É justamente o discernimento que nos faz humanos e, com base nele, relacionamo-nos. A ética surge daí, de um conjunto de princípios em que o indivíduo se baseia para decidir sobre sua própria conduta e, assim, bem conviver com seus pares. As leis, códigos e preceitos apenas mostram o caminho de uma ética comum adotada por um povo ou um determinado grupo de pessoas, não sendo, porém, imanentes à ética. Isto significa que é o indivíduo quem deve moldar sua ética para que possa pertencer a uma determinada coletividade. Como exemplo disso, pode-se citar, talvez, a ética dos criminosos nos presídios.
Portanto, parodiando um conhecido adágio — mas mudando a parte do corpo humano para não ser deselegante —, "ética é como cabeça, todo mundo tem uma". A dificuldade está em fazer convergir várias éticas para uma ética comum, visto que esse movimento só pode partir do indivíduo e de ninguém mais.
Ao contrário de uma "lei" física que impõe uma impossibilidade — como a de dois corpos não poderem coexistir no mesmo lugar do espaço —, as leis humanas servem apenas para "orientar" as pessoas na busca por sua própria ética, alinhando-a à ética vigente na sociedade. Segundo as leis brasileiras, por exemplo, o roubo é punido com alguns anos de cadeia, mas, a depender das condições, da interpretação do magistrado e até da ausência do ladrão, pode ser que nada aconteça. Somente o indivíduo possui o verdadeiro poder sobre suas próprias ações, o resto é contingência.
Sendo assim, talvez a conduta ética comum devesse ser incluída como disciplina obrigatória já na pré-escola, para que o indivíduo tivesse claro, o quanto antes, que, ao longo de toda sua vida, a privação de alguns desejos seus será necessária para o bem de si e de seus semelhantes. Kant já explicitava essa idéia quando escrevia que as pessoas deveriam sempre avaliar se uma dada ação poderia, ou não, ser convertida em universal, ou seja, se todos os outros também poderiam agir da mesma forma. A negativa ao questionamento era sinal de que a ação fugiria a uma ética comum aos seres humanos. Analogamente, Mário Sérgio Cortella, um filósofo brasileiro, sugere, também, perguntar-se, antes de agir, se quer, pode e deve, não levando a cabo a ação se qualquer das respostas for negativa. Além disso, alerta que não possuir dilemas éticos é um indício de que algo vai mal.

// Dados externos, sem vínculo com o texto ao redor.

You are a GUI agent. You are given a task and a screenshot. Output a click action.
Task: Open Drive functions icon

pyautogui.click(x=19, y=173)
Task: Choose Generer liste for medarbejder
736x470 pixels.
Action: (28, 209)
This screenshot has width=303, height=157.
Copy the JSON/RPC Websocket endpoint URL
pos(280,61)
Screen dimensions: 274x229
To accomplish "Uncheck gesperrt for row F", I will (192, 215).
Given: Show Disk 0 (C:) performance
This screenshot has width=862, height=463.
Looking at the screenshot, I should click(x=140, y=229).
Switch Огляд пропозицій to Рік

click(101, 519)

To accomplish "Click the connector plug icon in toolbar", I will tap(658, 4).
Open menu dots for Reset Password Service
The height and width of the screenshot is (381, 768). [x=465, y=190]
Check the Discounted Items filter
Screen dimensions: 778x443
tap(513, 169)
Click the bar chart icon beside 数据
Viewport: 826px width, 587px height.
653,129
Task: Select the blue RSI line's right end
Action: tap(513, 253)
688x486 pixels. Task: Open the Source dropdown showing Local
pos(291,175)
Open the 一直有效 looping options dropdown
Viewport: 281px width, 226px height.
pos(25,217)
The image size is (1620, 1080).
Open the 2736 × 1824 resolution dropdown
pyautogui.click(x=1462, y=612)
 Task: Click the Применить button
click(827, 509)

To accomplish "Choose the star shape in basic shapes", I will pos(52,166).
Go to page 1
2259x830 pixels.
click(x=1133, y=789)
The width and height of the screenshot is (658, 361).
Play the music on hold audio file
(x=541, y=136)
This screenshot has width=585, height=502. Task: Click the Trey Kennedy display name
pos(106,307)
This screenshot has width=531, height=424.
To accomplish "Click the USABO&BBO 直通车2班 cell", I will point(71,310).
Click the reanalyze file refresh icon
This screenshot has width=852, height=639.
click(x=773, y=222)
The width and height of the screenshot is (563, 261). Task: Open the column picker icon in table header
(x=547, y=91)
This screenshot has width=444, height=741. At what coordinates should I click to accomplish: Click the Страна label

Depreende-se de tudo isso que é, principalmente, com respeito e os bons exemplos de cada um que a ética nacional deverá mudar, acabando com ladrões de prova, guardadores de dinheiro em roupas íntimas, fraudadores de imposto de renda e estacionários jovens das vagas para idosos. A solução reside no íntimo individual de cada cidadão, ou cidadã, e não nas leis, na indignação inerte ou no "apontar de dedos". Porque, adaptando o que diz Calligaris em seu texto na proposta de redação, indignar-se só com os outros e com o mundo, "serve apenas para 'confirmar' a 'integridade' de quem se indigna", mas não contribui com a ética de seu povo.